住宅は長く現役であってこそ資産。ローンを払い終わってすぐ寿命を迎えるようでは、ただの「負債」で、財産とは言えません。日本の住宅の平均耐用年数は30年を切る、先進国で有数の短寿命です。これは、柱・梁組(基本軸組)の貧弱さと、住継ぐこと(増改築)への対応不足が大きな原因だと思われます。
世代ごとに手直しをしながら、家族のアイデンティティと共に親から子へと受け継げる住まいを造るには、構造安定性が高く高耐久で経済的な上、間取りの変更が容易な基本軸組が必要です。古民家と呼ばれる日本古来の住宅を思い出してみてください。間取りの中心には大黒柱と呼ばれる大きな柱が立っていて、その上には太い丸太が架かっていました。柱や梁は長辺2間のグリッドで規則正しく組み上げられ、耐久性や可変性に富んでいました。

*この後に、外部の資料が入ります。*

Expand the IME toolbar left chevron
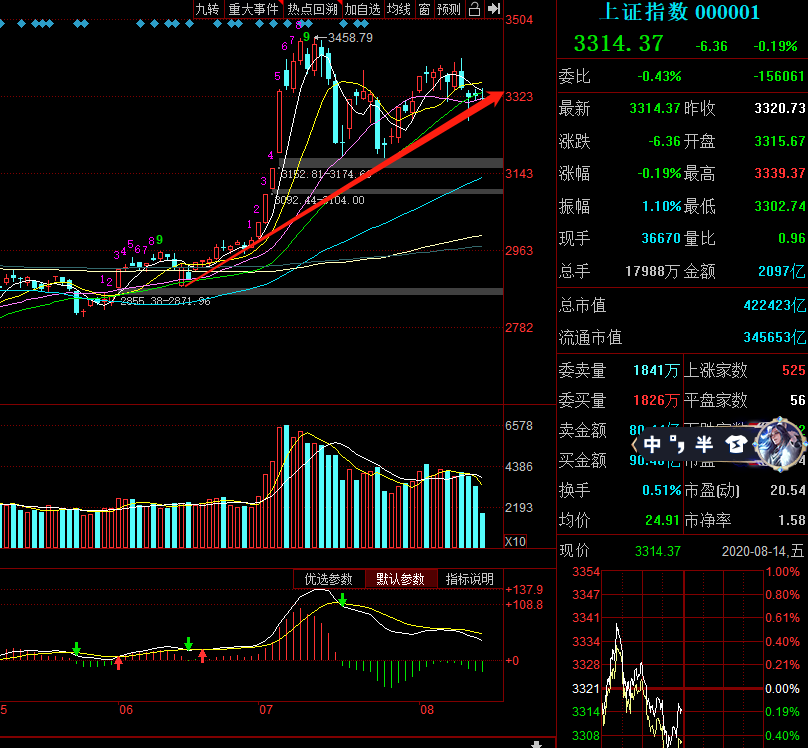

木造住宅の基本構造は、コンクリート造や鉄骨造と同じです。コンクリート造や鉄骨造では柱と梁が好き勝手に食い違っている建物を見ることはありません。なのに、木造住宅では何故こんなに基本的なことがないがしろにされてきたのか不思議です。そこに木造住宅の短寿命の秘密があります。
古民家に学び、柱・梁組(基本軸組)は理屈通りに組み、しっかりとした基本軸組に耐震・耐風の性能、断熱・気密の性能、劣化対応の性能を付加した建物こそが今必要とされる建物だと言えるでしょう。